* **Task objective**
Below are some records; copy them word for word and drop the pictures.

====== Exercise materials ======

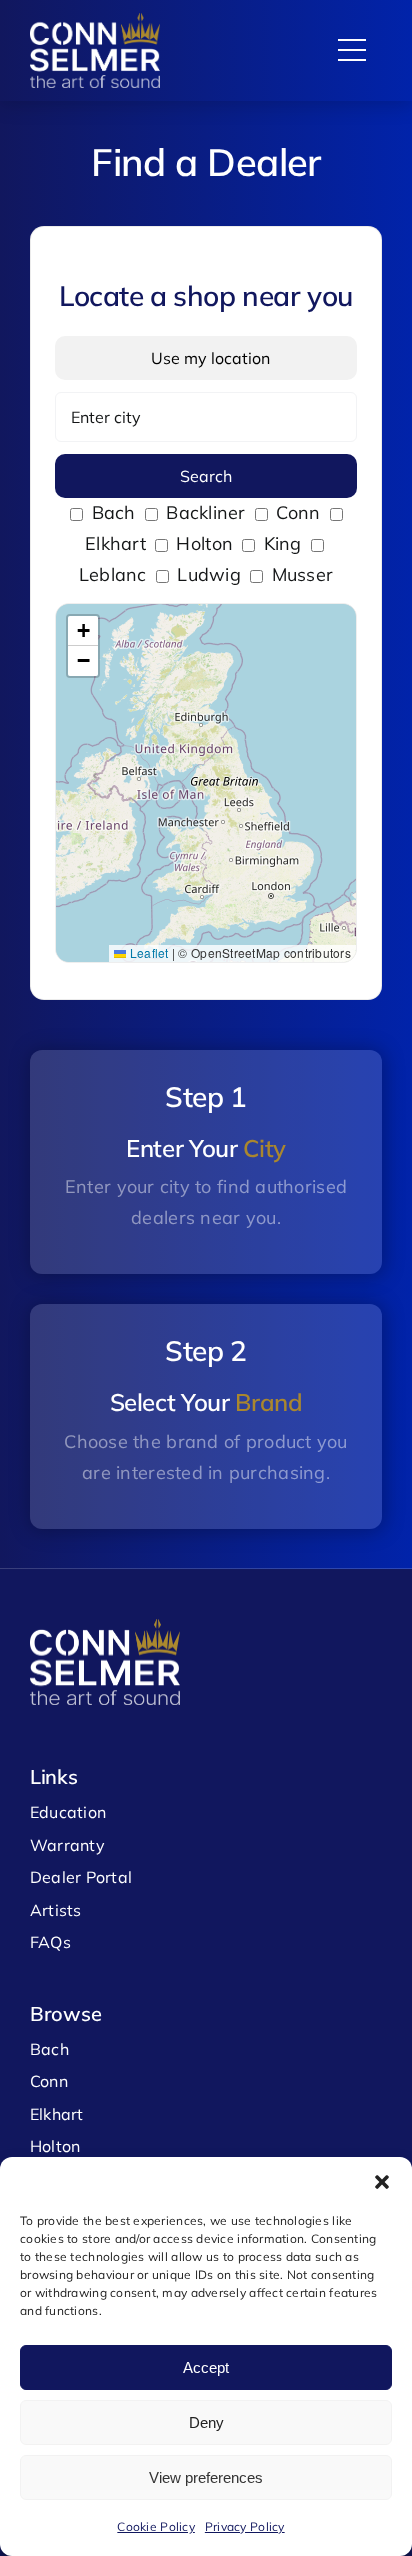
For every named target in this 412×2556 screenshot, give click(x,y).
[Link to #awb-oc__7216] (352, 51)
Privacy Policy (245, 2526)
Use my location (206, 358)
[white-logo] (95, 21)
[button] (382, 2182)
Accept (206, 2367)
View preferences (206, 2477)
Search (206, 476)
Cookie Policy (156, 2526)
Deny (206, 2422)
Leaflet (147, 952)
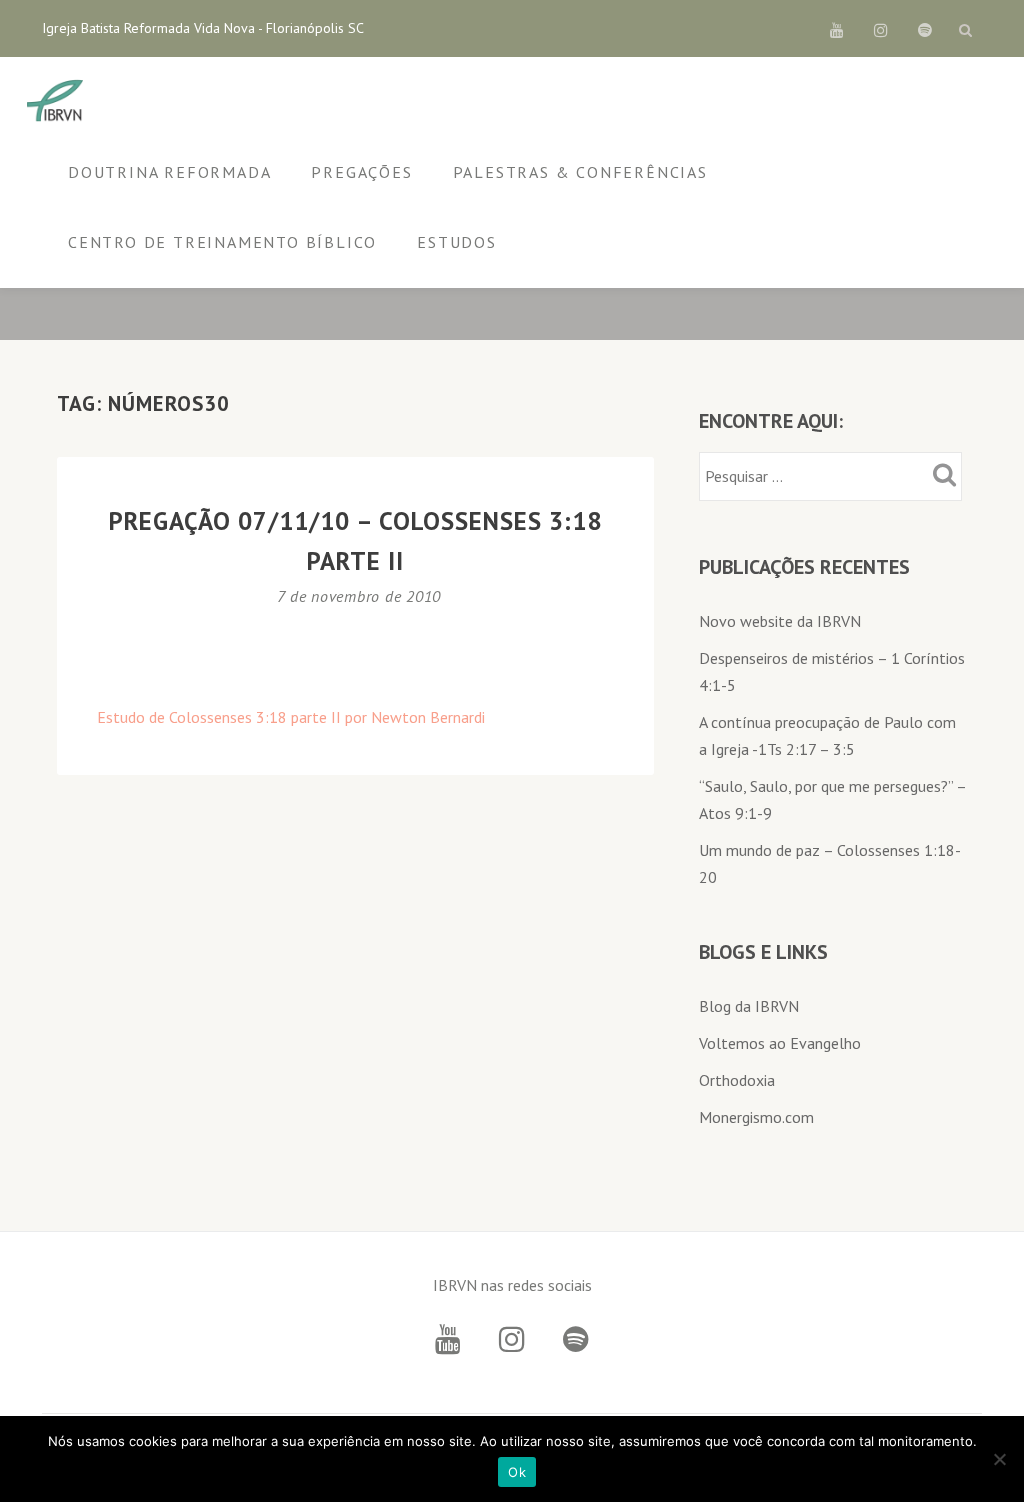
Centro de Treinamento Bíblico (222, 242)
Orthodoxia (737, 1080)
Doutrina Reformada (169, 172)
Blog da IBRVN (749, 1006)
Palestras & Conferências (580, 172)
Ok (517, 1472)
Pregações (361, 172)
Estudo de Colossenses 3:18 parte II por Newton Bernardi (291, 717)
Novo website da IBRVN (780, 621)
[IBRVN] (58, 102)
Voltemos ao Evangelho (780, 1043)
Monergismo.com (756, 1117)
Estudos (457, 242)
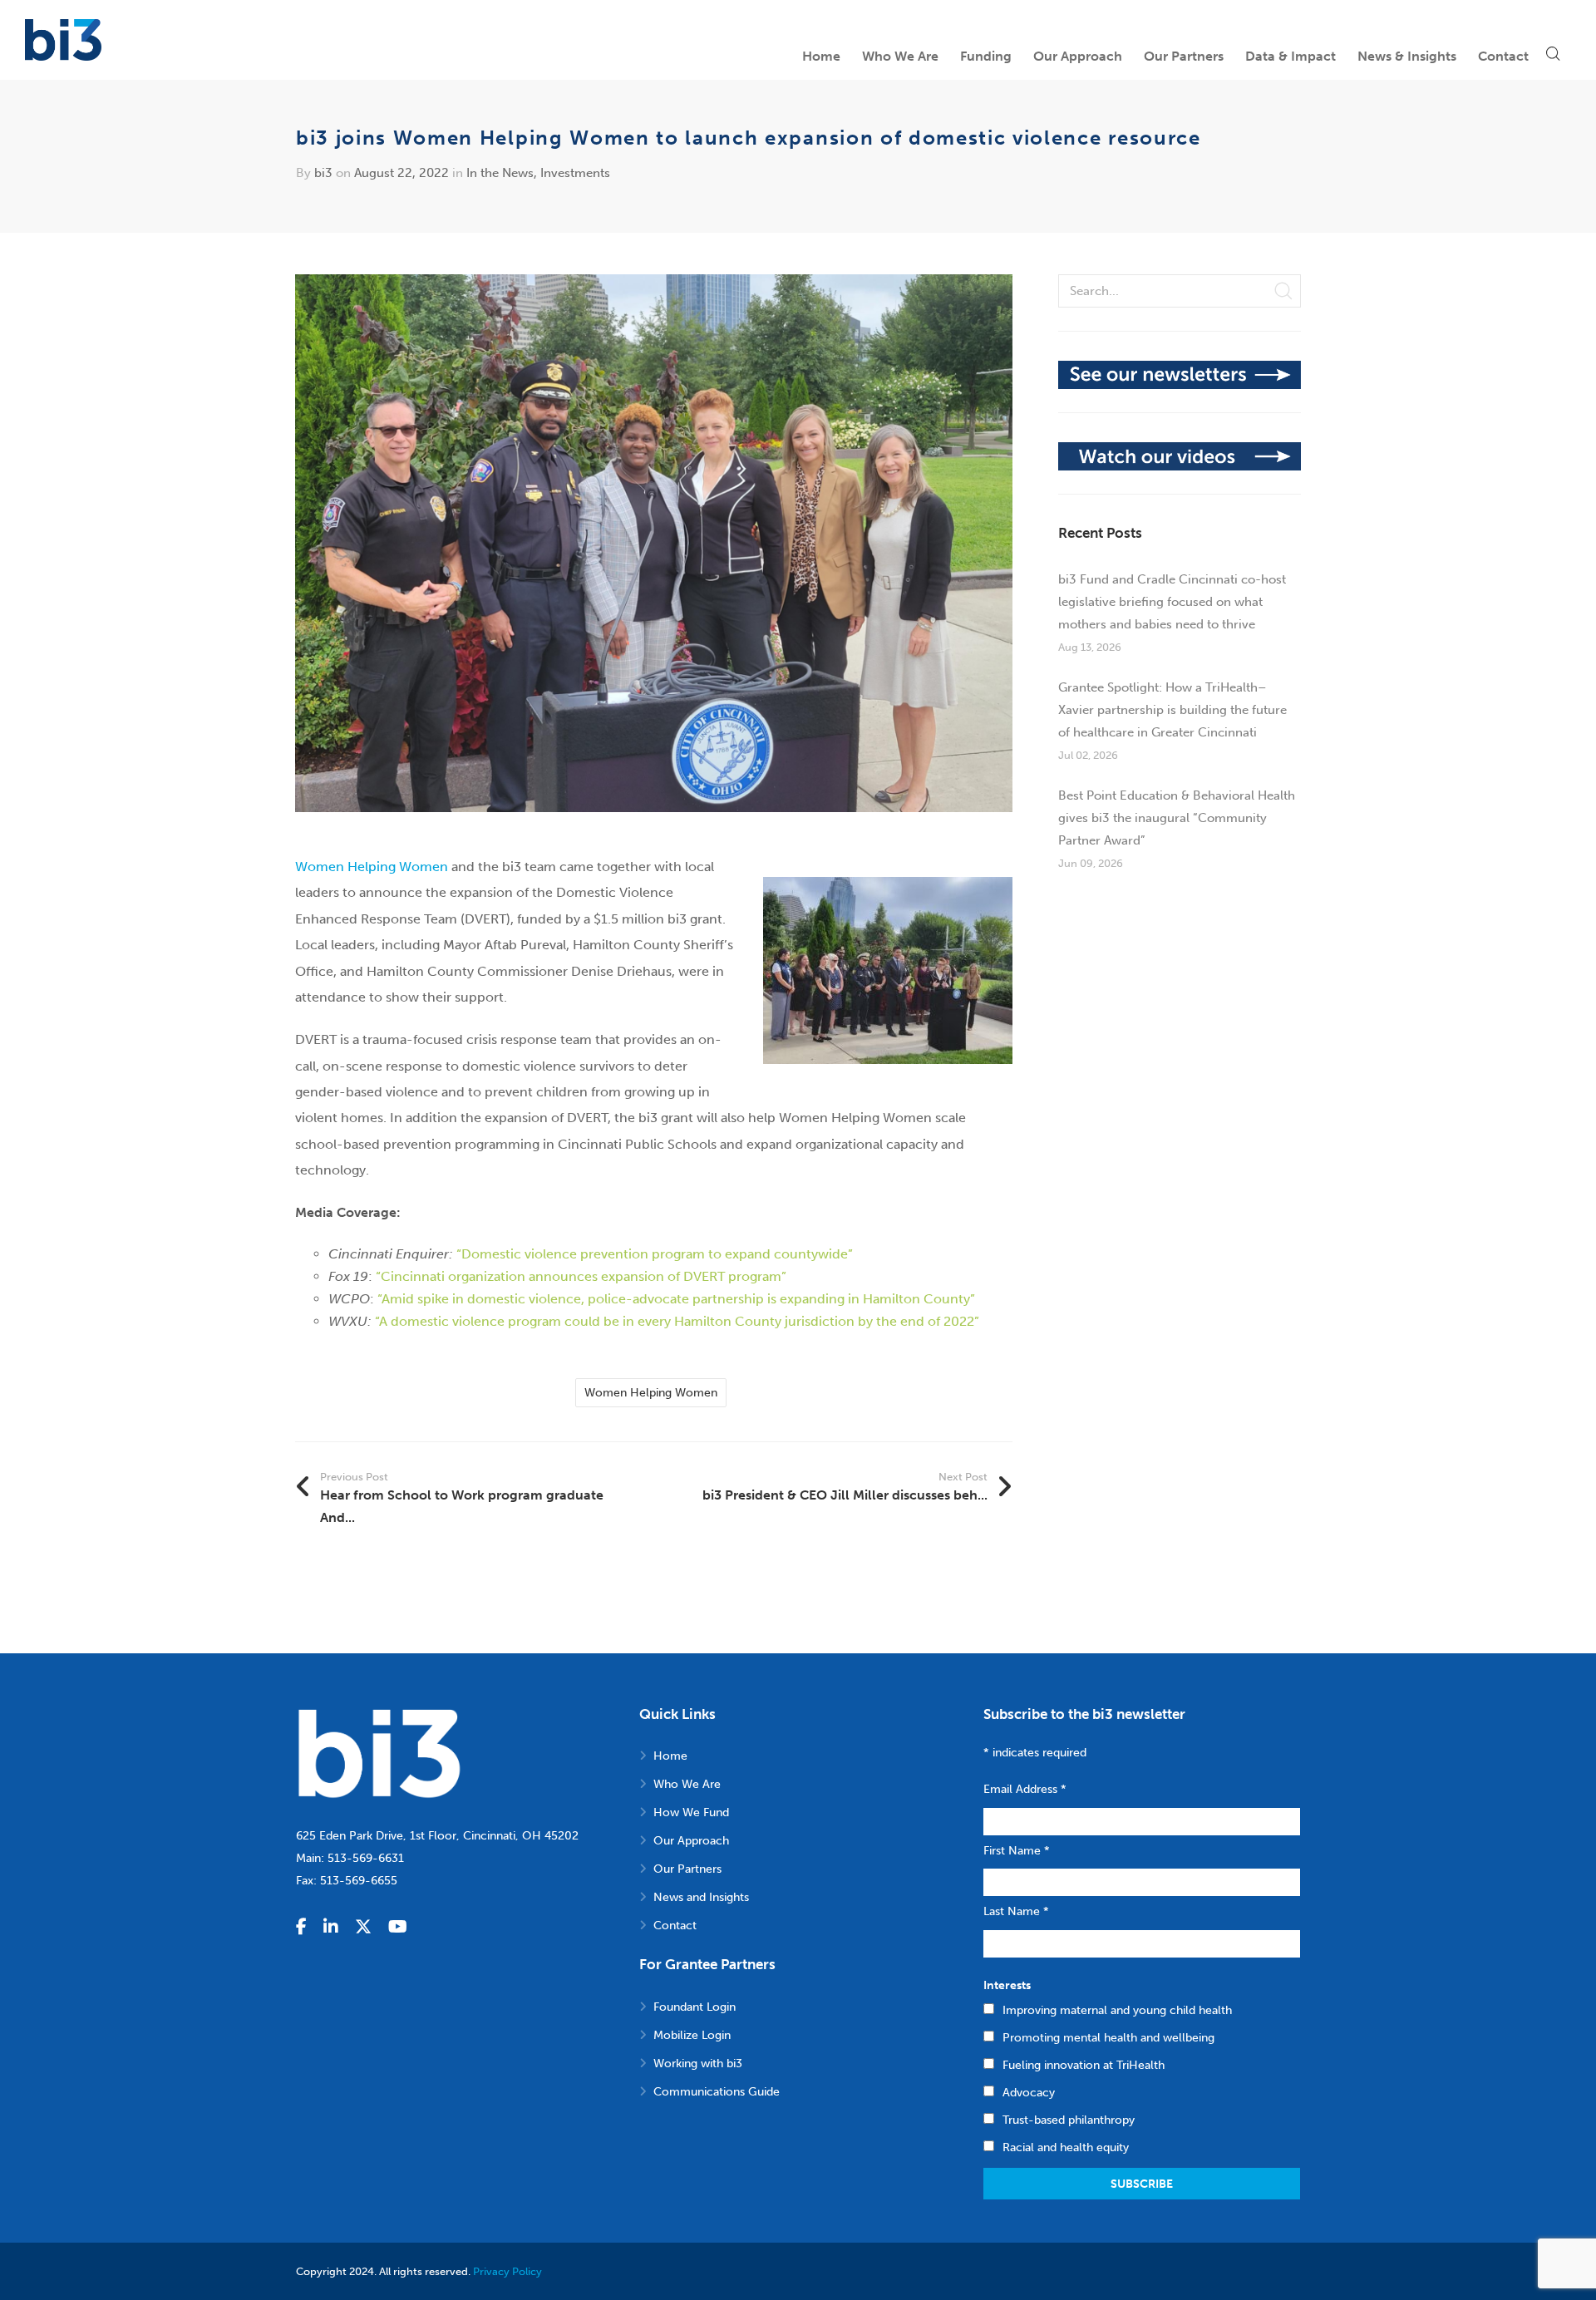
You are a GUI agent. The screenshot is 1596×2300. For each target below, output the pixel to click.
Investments (575, 172)
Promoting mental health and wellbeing (1108, 2038)
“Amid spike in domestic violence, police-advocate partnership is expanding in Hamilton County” (676, 1299)
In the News (500, 172)
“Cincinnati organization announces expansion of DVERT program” (581, 1276)
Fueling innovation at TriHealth (1083, 2065)
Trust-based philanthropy (1068, 2120)
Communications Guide (716, 2092)
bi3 (323, 172)
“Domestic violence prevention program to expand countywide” (654, 1254)
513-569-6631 (366, 1858)
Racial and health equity (1065, 2147)
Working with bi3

======

* **Written solution**
For every named target in this 412×2556 screenshot, give click(x,y).
[Link to #awb-oc__7216] (352, 51)
Privacy Policy (245, 2526)
Use my location (206, 358)
[white-logo] (95, 21)
[button] (382, 2182)
Accept (206, 2367)
View preferences (206, 2477)
Search (206, 476)
Cookie Policy (156, 2526)
Deny (206, 2422)
Leaflet (147, 952)
Centro de Treinamento Bíblico (222, 242)
Orthodoxia (737, 1080)
Doutrina Reformada (169, 172)
Blog da IBRVN (749, 1006)
Palestras & Conferências (580, 172)
Ok (517, 1472)
Pregações (361, 172)
Estudo de Colossenses 3:18 parte II por Newton Bernardi (291, 717)
Novo website da IBRVN (780, 621)
[IBRVN] (58, 102)
Voltemos ao Evangelho (780, 1043)
Monergismo.com (756, 1117)
Estudos (457, 242)
You are a GUI agent. The screenshot is 1596×2300. For each target below, output the pixel to click.
Investments (575, 172)
Promoting mental health and wellbeing (1108, 2038)
“Amid spike in domestic violence, police-advocate partnership is expanding in Hamilton County” (676, 1299)
In the News (500, 172)
“Cincinnati organization announces expansion of DVERT program” (581, 1276)
Fueling innovation at TriHealth (1083, 2065)
Trust-based philanthropy (1068, 2120)
Communications Guide (716, 2092)
bi3 (323, 172)
“Domestic violence prevention program to expand countywide” (654, 1254)
513-569-6631 (366, 1858)
Racial and health equity (1065, 2147)
Working with bi3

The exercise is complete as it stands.